- [Exercise requirements]:
1 - According to the Mansion in May passage, why must the Design Committee contact designers after the initial selection? Answer in one to three sentences.
2 - List every hospital unit or department that the Mansion in May passage names as having received support from the Mansion in May events since 1974.
3 - Using the Mansion in May passage, answer each question briefly.
(a) In what year did the Foundation for Classical Architecture acquire Blairsden?
(b) In what year was the Women's Association of Morristown Medical Center established?
(c) What does a ticket cost at the door?

- [Page excerpt]:
The year after C. Ledyard Blair died in 1949, Blairsden and fifty acres of property were sold to the Sisters of St. John the Baptist for an estimated $65,000. By the 1990s Blairsden had fallen to disuse and decay until it’s acquisition in 2002 by an entity called the Foundation for Classical Architecture, which has since made some progress towards restoring the house and grounds. This spring, Blairsden will be reintroduced to the public during the seventeenth biennial Mansion in May.
Support from the Women's Association of Morristown Medical Center (WAMMC) has been essential to one of New Jersey's foremost hospitals since the organization was established in 1893 in support of a newly incorporated Morristown Memorial Hospital. Providing more than $700,000 annually for the Center, the WAMMC generates income from a very successful thrift shop, three hospital gift stores—and fundraising, ever flourishing in creativity and scope. Since 1974, the organization's signature event has transformed sixteen of the most elegant and historic estate homes and mansions in Morris and Somerset Counties into breathtaking showhouses that have delighted thousands of visitors over the years. The month-long events, known as The Mansion in May, have raised over six million dollars in support of The Gagnon Heart Institute, Goryeb Children's Hospital, the Carol Simon Cancer Center, the Emergency Department and other departments at Morristown Medical Center. Proceeds from this year's seventeenth showcase at Blairsden will be directed toward the creation of an expanded Pediatric Intensive Care Unit and a new Autism Center at the Goryeb Children's Hospital at Morristown Medical Center.
Blairsden is, by far, the largest structure undertaken by the Mansion In May Committee. Lay the building's 62,000 feet of floor space flat out and you have almost an acre and a half of space! As in past years, expert area designers will refresh a titanic, dinosaur-of-a-building, transforming its aged opulence into a gigantic work of art. Fifty-three rooms and public spaces, as well as a reinvigorated landscape, will inspire a month-long procession of visitors that will number well over 20,000. Designers are selected for the event based on their specific proposals for various rooms, hallways and closets. "Of course, most designers submit for the same popular spots, like large prime spaces on the first floor," says Cathy Bizcak, explaining the Design Committee's dilemma. "Our job is to decide which design is most suitable and workable for the house, and which designers we would like to have in our mansion. The job is quite overwhelming when you have eighty-five boards with fabrics, photos, drawings, paint chips, colors and descriptions spread out all over, and you have to choose one per space. Then we have to contact designers not chosen for prime spaces and see if they would be willing to transfer their design to another space or to completely start over in a new venue." The rigorous process assures that the area's top interior and landscape designers have been selected to breathe life into Blairsden this spring. Each is assigned a space in which to exhibit the fullest expression of his or her craft; inimitable expressions of the finest American beauty and style, at home in a venue that represents a pinnacle in American prosperity. Don't miss it!
The Mansion in May will be open from 10 a.m. to 3 p.m. every day in May. Tickets are $40, available online beginning Feb. 1 and at select retail locations beginning April 1. They will be $50 at the door and online during May. Private and Guided Tour Tickets are $100, which includes a $20 lunch voucher for the mansion Cafe.

Stored data
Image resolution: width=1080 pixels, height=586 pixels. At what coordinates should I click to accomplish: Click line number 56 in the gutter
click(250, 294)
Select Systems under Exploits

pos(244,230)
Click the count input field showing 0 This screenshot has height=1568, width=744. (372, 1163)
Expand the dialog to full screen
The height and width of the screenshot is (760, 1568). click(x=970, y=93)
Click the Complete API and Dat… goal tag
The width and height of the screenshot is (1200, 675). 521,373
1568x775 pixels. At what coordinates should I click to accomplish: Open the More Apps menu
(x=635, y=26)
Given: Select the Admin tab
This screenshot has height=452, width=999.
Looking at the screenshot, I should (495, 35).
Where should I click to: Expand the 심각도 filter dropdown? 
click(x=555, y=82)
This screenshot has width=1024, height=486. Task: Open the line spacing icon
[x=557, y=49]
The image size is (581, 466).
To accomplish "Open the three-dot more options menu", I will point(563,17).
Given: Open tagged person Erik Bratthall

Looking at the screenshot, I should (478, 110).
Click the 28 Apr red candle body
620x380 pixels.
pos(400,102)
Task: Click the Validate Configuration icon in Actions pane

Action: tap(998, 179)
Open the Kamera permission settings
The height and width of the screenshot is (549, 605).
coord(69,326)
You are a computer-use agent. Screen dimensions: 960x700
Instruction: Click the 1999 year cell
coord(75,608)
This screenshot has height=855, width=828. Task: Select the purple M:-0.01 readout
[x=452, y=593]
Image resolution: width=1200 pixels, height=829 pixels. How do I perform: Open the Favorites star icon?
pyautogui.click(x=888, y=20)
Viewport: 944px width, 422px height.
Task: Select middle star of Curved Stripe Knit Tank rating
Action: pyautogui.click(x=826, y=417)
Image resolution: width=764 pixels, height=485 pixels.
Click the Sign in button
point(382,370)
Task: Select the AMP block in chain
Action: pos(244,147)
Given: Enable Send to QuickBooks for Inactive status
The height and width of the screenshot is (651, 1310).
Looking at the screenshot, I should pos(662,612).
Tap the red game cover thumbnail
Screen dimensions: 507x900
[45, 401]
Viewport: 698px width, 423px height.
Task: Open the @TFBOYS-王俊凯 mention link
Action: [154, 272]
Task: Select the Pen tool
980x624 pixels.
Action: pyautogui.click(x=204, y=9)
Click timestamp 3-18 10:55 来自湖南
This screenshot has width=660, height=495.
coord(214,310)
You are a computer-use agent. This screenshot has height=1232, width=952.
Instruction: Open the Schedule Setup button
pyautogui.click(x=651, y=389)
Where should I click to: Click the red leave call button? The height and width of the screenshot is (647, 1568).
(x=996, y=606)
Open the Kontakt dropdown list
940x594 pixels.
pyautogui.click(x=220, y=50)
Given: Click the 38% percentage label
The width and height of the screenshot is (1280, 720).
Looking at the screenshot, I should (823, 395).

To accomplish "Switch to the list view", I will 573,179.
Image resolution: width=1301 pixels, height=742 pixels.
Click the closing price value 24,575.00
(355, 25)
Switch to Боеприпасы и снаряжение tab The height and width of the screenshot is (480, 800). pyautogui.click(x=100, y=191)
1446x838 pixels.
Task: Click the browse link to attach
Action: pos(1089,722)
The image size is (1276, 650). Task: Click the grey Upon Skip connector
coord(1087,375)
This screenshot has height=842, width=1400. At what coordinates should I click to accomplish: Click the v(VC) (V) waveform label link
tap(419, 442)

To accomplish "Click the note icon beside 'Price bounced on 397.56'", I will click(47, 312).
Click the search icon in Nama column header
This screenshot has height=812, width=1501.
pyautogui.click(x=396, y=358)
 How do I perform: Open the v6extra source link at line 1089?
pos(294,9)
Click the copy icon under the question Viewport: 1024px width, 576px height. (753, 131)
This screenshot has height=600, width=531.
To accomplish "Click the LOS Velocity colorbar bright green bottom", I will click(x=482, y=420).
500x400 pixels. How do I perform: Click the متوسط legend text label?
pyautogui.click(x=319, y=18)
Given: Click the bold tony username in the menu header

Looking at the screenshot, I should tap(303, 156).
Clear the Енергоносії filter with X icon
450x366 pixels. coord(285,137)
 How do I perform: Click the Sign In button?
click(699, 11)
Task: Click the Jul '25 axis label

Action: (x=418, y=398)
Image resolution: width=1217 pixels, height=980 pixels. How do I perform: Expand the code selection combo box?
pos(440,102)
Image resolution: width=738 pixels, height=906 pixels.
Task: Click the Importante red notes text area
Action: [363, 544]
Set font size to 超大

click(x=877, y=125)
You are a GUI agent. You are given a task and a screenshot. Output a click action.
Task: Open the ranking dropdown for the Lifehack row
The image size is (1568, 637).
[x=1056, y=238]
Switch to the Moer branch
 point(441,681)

- [Solutions in order]:
1 - Most designers submit proposals for the same popular spots, such as large prime spaces on the first floor, but the committee can choose only one design per space. It must therefore ask the designers not chosen for prime spaces whether they will transfer their design to another space or start over in a new venue.

2 -
- The Gagnon Heart Institute
- Goryeb Children's Hospital
- The Carol Simon Cancer Center
- The Emergency Department

3 -
(a) 2002
(b) 1893
(c) $50